A principal justificação para a criação deste regime é a de que permitiria captar quadros qualificados e promover profissões de maior valor acrescentado no país. Mas isso nunca se verificou: a maioria dos beneficiários são pensionistas e, em 2019, só 8% tinha trabalho qualificado. Além disso, o regime constitui um tratamento desigual face aos salários e pensões dos residentes em Portugal e pode ajudar a explicar uma parte da bolha imobiliária nas cidades (não por acaso, o "eldorado fiscal" português é elogiado em sites como o Idealista).

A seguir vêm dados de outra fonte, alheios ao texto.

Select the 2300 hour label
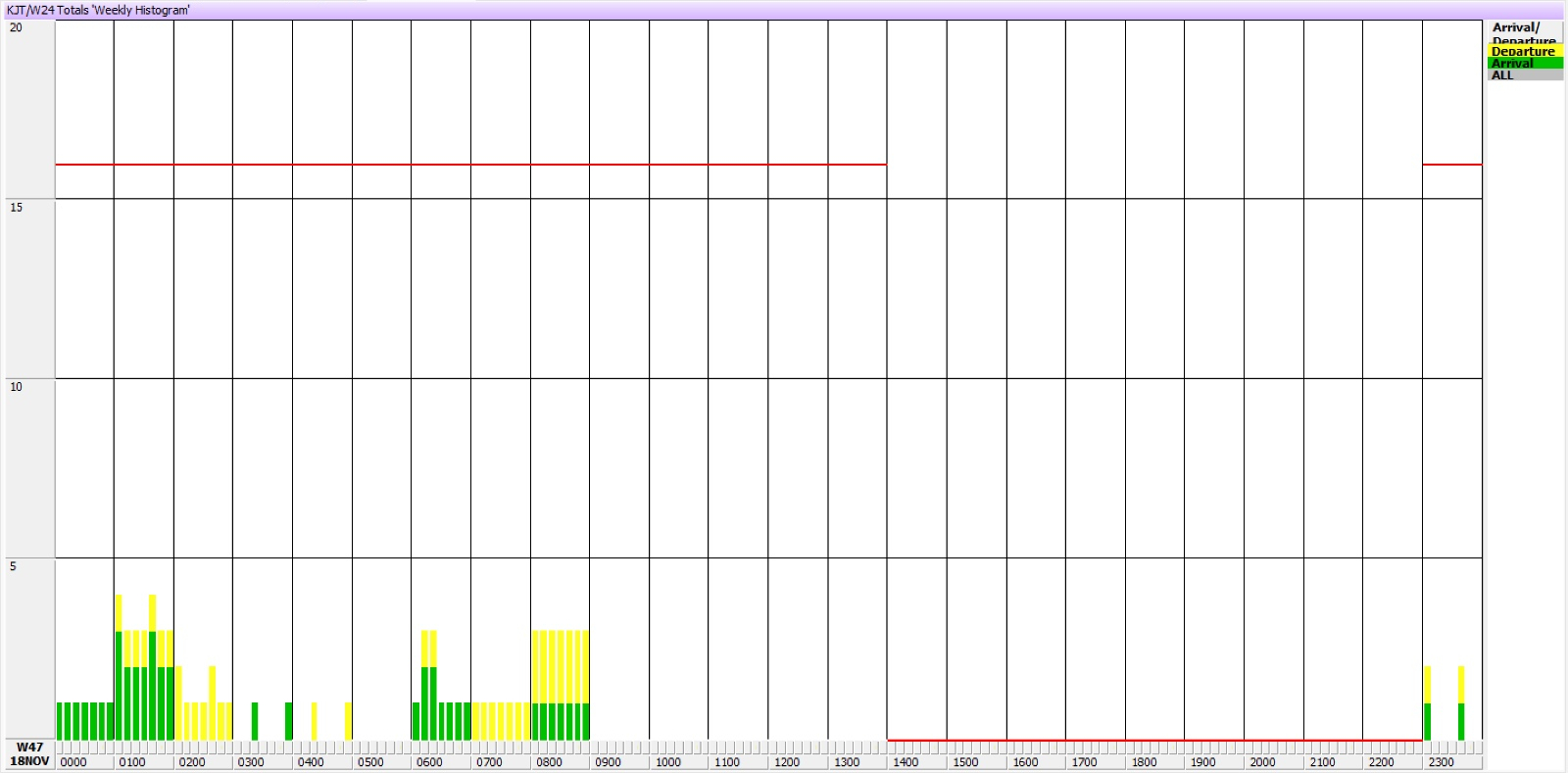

Nem todos aceitam a corrida para o fundo na tributação dos rendimentos. No início deste ano, a Suécia rasgou o acordo fiscal que tinha com Portugal e passou a tributar adequadamente as pensões dos reformados suecos em Portugal. A explicação dada pela ministra das Finanças sueca, Magdalena Andersson, não podia ser mais clara: "A possibilidade dada aos cidadãos mais ricos de pagarem zero ou 10%, enquanto os cidadãos comuns pagam muito mais, é uma injustiça que mina a credibilidade do sistema fiscal". É difícil perceber a insistência do Governo português neste tratamento fiscal desigual e injusto, em vez de apostar em políticas públicas que invertam o modelo de baixos salários e permitam fixar no país os jovens que hoje emigram.